OBJETIVO DO EXERCÍCIO: Você pode reproduzir, sem nenhuma alteração, as linhas dos registros abaixo que vão da que contém "Expand the Business" até a que contém "Looking at the screenshot, I should (292, 1050).", incluindo essas duas?

REGISTROS ARMAZENADOS:
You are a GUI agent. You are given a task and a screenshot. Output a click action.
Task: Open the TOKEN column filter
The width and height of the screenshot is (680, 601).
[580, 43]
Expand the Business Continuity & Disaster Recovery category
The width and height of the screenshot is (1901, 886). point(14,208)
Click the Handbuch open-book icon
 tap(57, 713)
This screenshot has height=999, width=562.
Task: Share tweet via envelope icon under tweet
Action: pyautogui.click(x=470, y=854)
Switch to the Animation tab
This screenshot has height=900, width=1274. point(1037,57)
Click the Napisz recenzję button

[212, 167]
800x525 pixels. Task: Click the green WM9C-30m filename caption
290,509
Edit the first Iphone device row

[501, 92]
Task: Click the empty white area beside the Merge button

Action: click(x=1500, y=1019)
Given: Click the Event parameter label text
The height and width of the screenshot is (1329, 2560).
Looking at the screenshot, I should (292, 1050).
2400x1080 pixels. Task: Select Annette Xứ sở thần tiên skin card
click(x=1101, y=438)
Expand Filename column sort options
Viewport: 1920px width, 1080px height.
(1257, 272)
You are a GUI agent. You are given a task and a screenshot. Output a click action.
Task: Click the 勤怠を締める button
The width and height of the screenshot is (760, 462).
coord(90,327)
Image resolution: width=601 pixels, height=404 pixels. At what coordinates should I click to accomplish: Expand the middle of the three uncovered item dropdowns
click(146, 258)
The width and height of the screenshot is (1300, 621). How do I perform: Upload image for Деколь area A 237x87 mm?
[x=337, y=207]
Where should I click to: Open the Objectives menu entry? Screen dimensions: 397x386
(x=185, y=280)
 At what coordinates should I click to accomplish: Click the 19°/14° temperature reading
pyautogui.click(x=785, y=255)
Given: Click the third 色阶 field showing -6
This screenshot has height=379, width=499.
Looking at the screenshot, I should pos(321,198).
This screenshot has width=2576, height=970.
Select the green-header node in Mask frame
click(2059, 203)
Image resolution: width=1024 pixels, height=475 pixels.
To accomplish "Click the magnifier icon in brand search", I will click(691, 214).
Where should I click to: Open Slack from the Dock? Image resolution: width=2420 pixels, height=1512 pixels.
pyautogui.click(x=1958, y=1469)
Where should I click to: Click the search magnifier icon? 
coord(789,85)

RESPOSTA ESCRITA:
Expand the Business Continuity & Disaster Recovery category
The width and height of the screenshot is (1901, 886). point(14,208)
Click the Handbuch open-book icon
 tap(57, 713)
This screenshot has height=999, width=562.
Task: Share tweet via envelope icon under tweet
Action: pyautogui.click(x=470, y=854)
Switch to the Animation tab
This screenshot has height=900, width=1274. point(1037,57)
Click the Napisz recenzję button

[212, 167]
800x525 pixels. Task: Click the green WM9C-30m filename caption
290,509
Edit the first Iphone device row

[501, 92]
Task: Click the empty white area beside the Merge button

Action: click(x=1500, y=1019)
Given: Click the Event parameter label text
The height and width of the screenshot is (1329, 2560).
Looking at the screenshot, I should (292, 1050).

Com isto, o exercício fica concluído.